Show HN: A2Apex – Test, certify, and discover trusted A2A agents (a2apex.io)

Hey HN,

I built A2Apex (https://a2apex.io) — a testing and reputation platform for AI agents built on Google's A2A protocol.

The problem: AI agents are everywhere, but there's no way to verify they actually work. No standard testing. No directory of trusted agents. No reputation system.

What A2Apex does:

- Test — Point it at any A2A agent URL. We run 50+ automated compliance checks: agent card validation, live endpoint testing, state machine verification, streaming, auth, error handling.

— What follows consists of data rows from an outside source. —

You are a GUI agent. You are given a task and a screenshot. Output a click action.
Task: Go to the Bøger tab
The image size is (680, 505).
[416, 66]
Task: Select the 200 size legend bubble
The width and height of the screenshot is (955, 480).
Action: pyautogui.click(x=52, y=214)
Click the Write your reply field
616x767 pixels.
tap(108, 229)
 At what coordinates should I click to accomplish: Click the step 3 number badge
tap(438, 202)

- Certify — Get a 0-100 trust score with Gold/Silver/Bronze badges you can embed in your README or docs.

- Get Listed — Every tested agent gets a public profile page in the Agent Directory with trust scores, skills, test history, and embeddable badges.

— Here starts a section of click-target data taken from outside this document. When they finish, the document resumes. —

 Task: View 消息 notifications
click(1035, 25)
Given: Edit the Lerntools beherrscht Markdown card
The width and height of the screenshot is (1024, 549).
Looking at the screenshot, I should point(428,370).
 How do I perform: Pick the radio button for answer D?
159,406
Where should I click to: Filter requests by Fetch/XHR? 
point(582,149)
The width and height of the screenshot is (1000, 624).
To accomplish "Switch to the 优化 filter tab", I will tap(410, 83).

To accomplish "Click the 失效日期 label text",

Think of it as SSL Labs (testing) + npm (directory) + LinkedIn (profiles) — for AI agents.

Stack: Python/FastAPI, vanilla JS, SQLite. No frameworks, no build tools. Runs on a Mac mini in Wyoming.

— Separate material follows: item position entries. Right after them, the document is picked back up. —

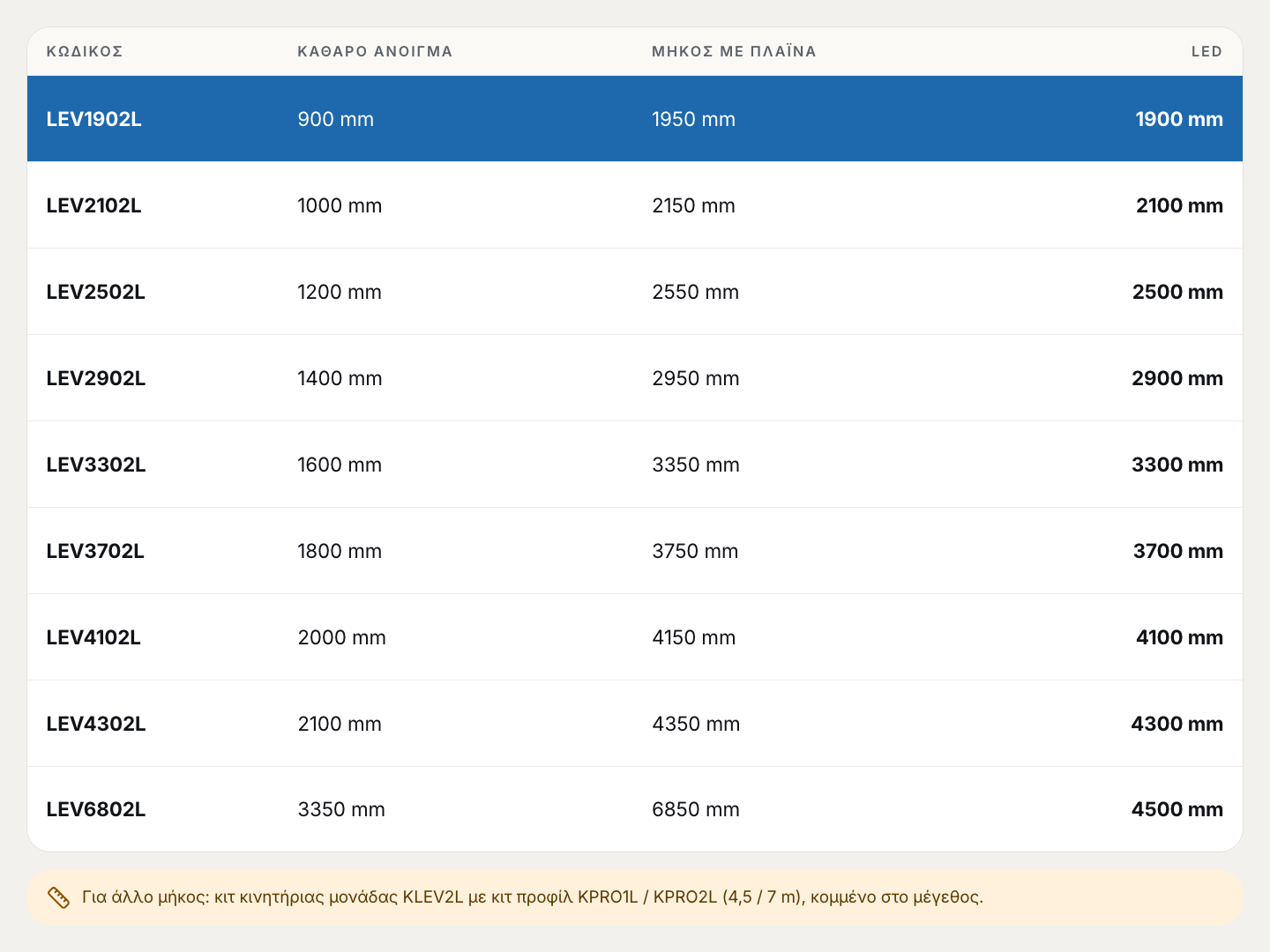Image resolution: width=1270 pixels, height=952 pixels.
Task: Select the 3750 mm length value
Action: point(695,551)
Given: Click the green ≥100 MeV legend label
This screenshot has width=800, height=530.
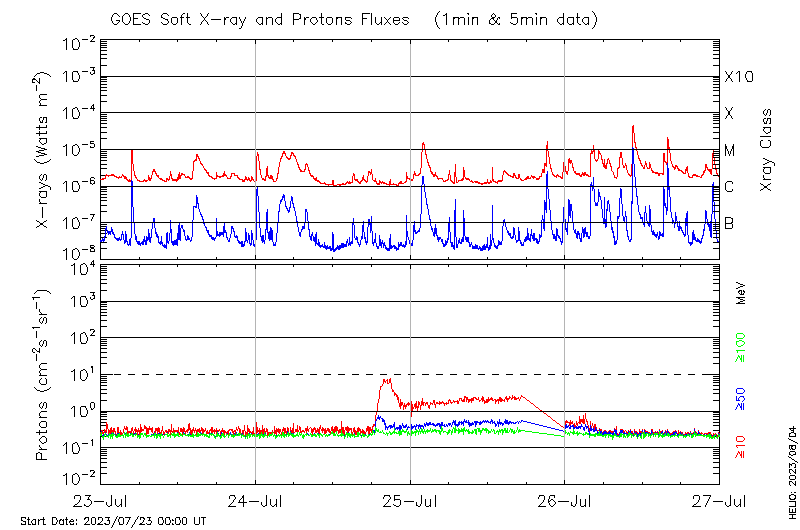Looking at the screenshot, I should [x=742, y=346].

Free: 5 tests/month. Pro: $29/mo. Startup: $99/mo. Try it at https://app.a2apex.io

I'm a dragline operator at a coal mine — built this on nights and weekends using Claude. Would love feedback from anyone building A2A agents or thinking about agent interoperability.

c5huracan 1 day ago

The trust scoring layer is the interesting part here. The agent ecosystem has a discovery problem and a trust problem, and most tools today only tackle discovery. Being able to evaluate reliability before you connect changes the calculus.

Curious how the trust score works in practice. Is it purely automated test results, or do you plan to incorporate usage signals over time (uptime, response quality)?

Hauk307 1 day ago

Right now it's purely automated,50+ compliance checks against the A2A spec (agent card validation, endpoint testing, state machine, streaming, auth, error handling). Each check is weighted and rolled into the 0-100 score.

But you're right that automated spec compliance only tells part of the story. The roadmap includes usage signals, uptime monitoring, response latency tracking, and community ratings from developers who've actually integrated with an agent. The spec tells you if an agent CAN work. Usage data tells you if it DOES work.

The profile pages are designed with that in mind, test history over time already shows trends, and adding real world signals is the natural next layer.